YOUR ASSIGNMENT:
Dropping every picture, set down exactly the lines in the entries below, starting with the line with "Toggle the topmost" and going on through the line with "Image resolution: width=1127".
[[ SOURCE RECORDS, beginning ]]
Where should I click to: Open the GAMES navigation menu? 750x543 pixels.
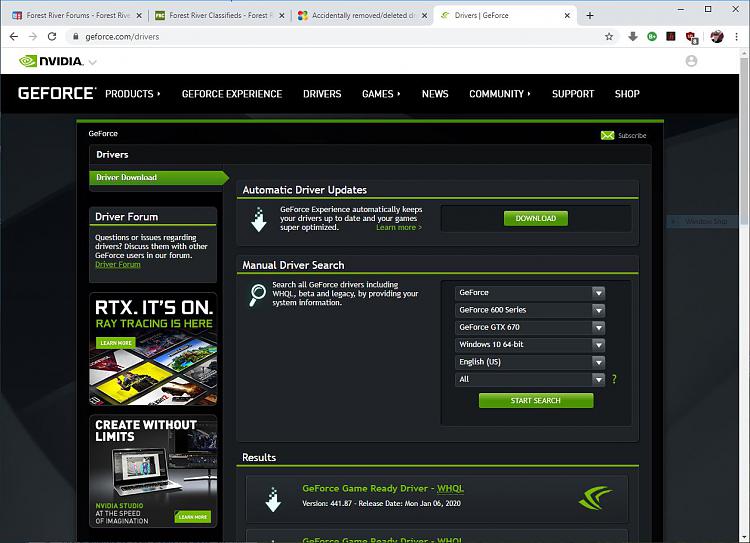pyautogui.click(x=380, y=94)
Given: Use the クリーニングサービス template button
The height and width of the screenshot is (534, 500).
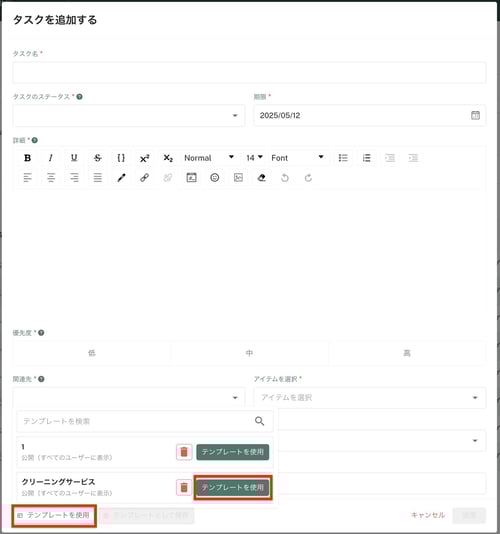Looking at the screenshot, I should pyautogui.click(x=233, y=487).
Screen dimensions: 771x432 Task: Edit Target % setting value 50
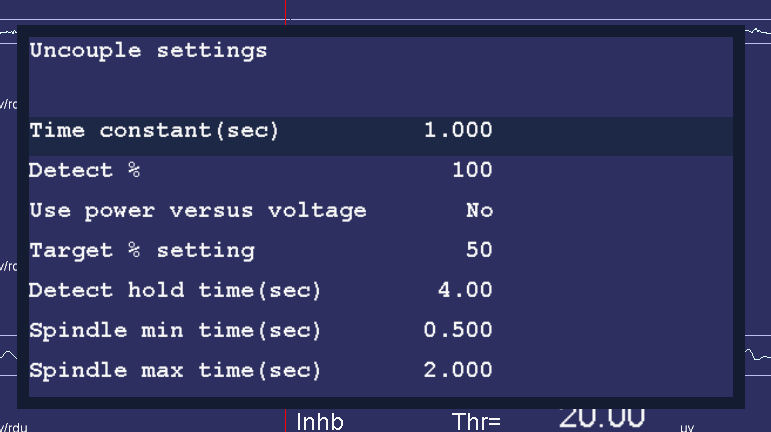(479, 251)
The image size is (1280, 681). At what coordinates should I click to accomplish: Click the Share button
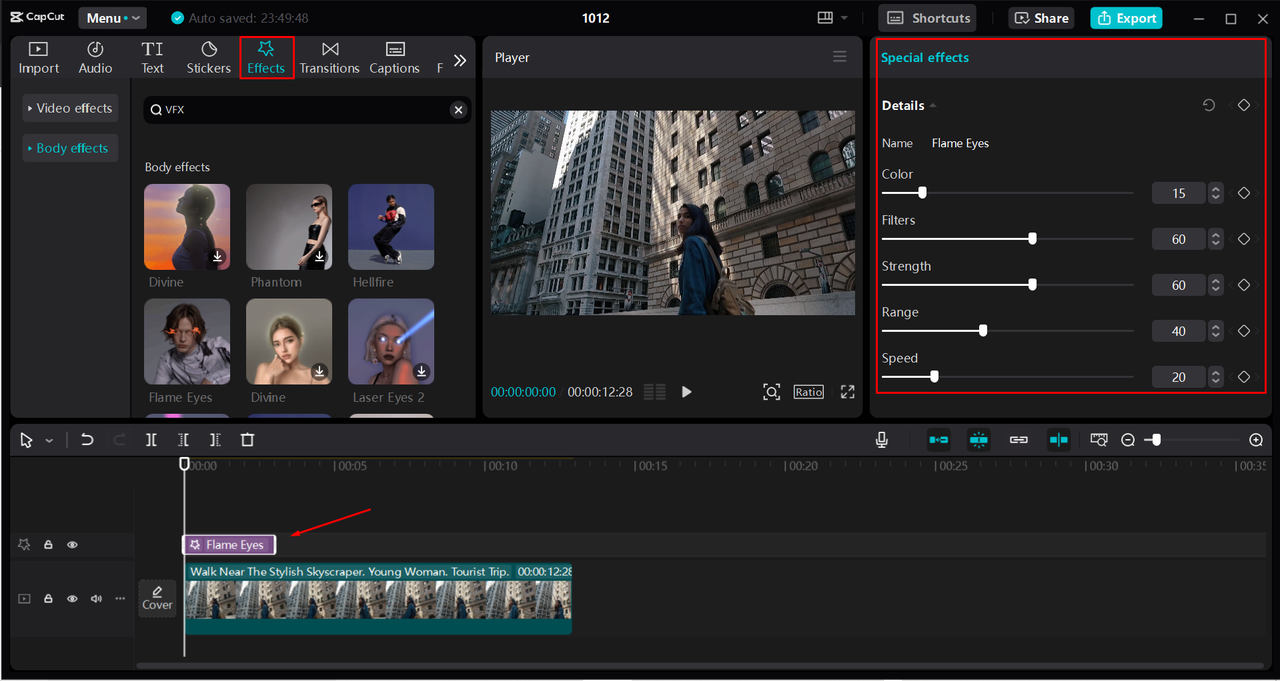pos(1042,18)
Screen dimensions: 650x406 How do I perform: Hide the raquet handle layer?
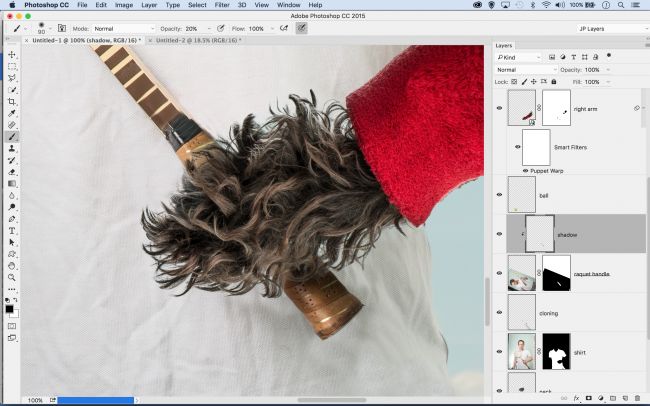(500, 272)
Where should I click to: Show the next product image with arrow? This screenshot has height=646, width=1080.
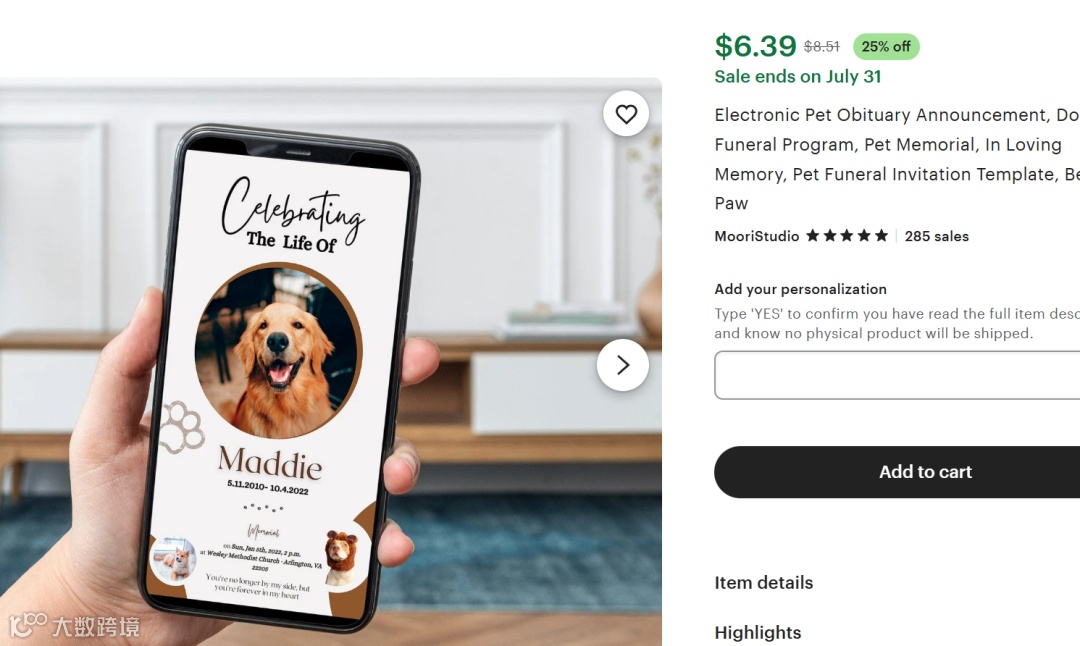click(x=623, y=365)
[[ SOURCE RECORDS, end ]]
[[ SOURCE RECORDS, beginning ]]
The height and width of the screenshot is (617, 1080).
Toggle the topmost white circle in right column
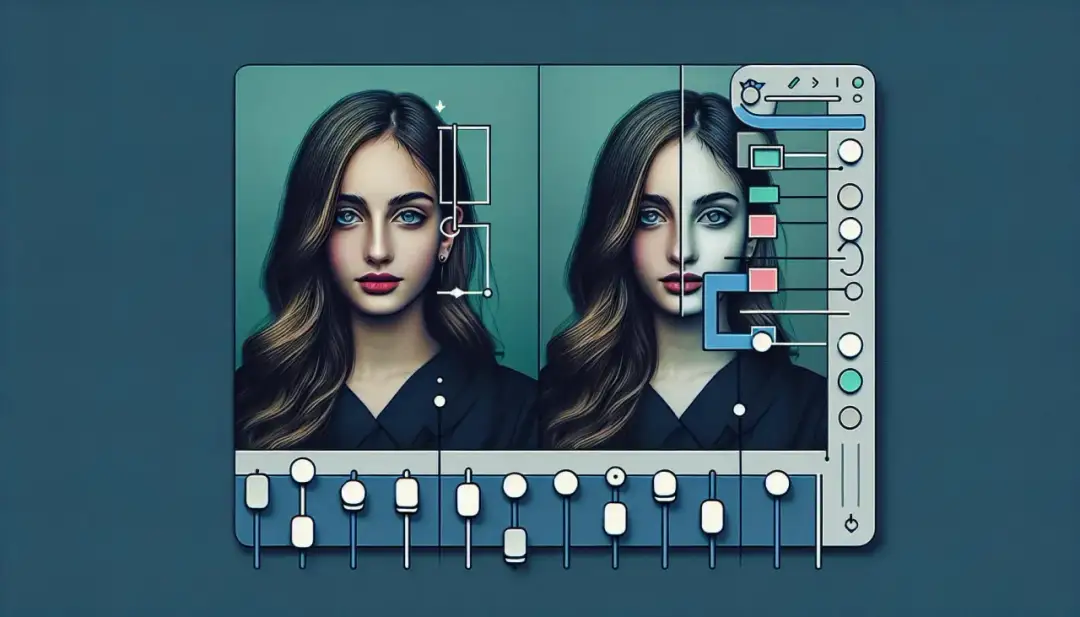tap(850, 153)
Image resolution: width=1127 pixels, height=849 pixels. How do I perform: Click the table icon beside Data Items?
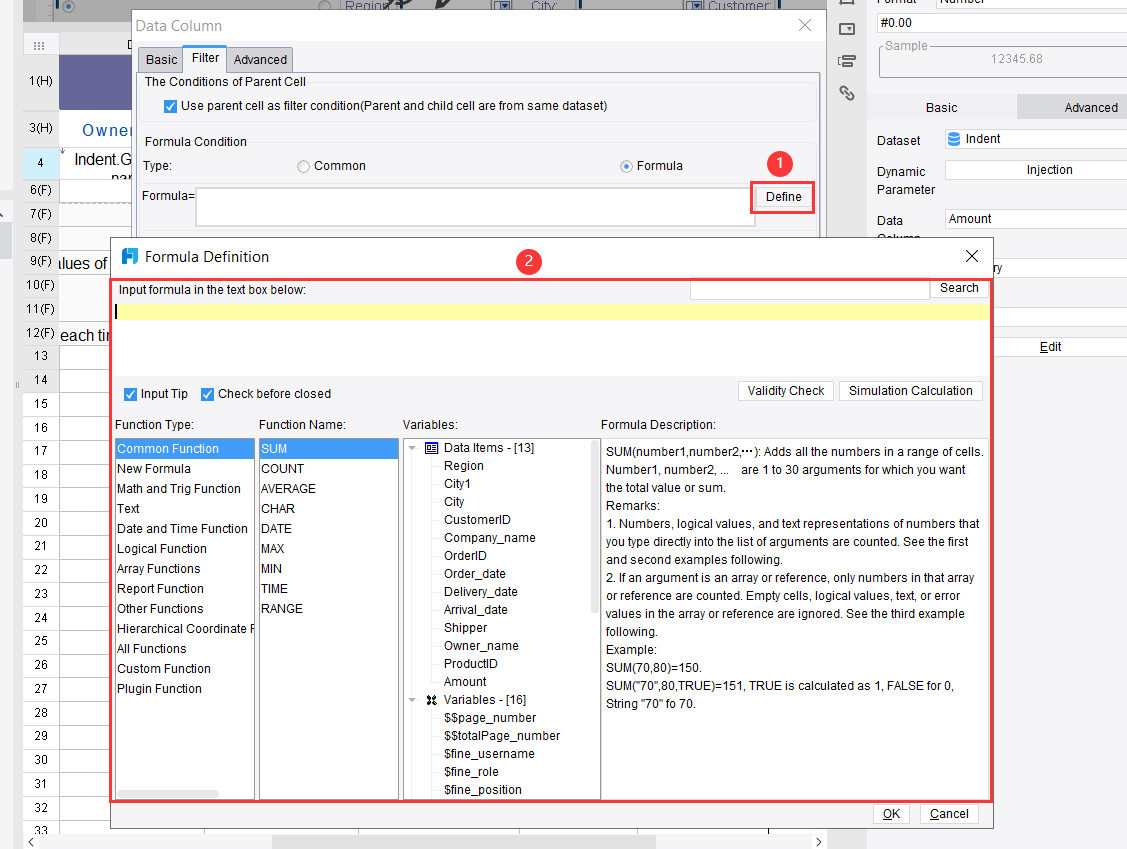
[[ SOURCE RECORDS, end ]]
WRITTEN SOLUTION:
Toggle the topmost white circle in right column
tap(850, 153)
Image resolution: width=1127 pixels, height=849 pixels. How do I perform: Click the table icon beside Data Items?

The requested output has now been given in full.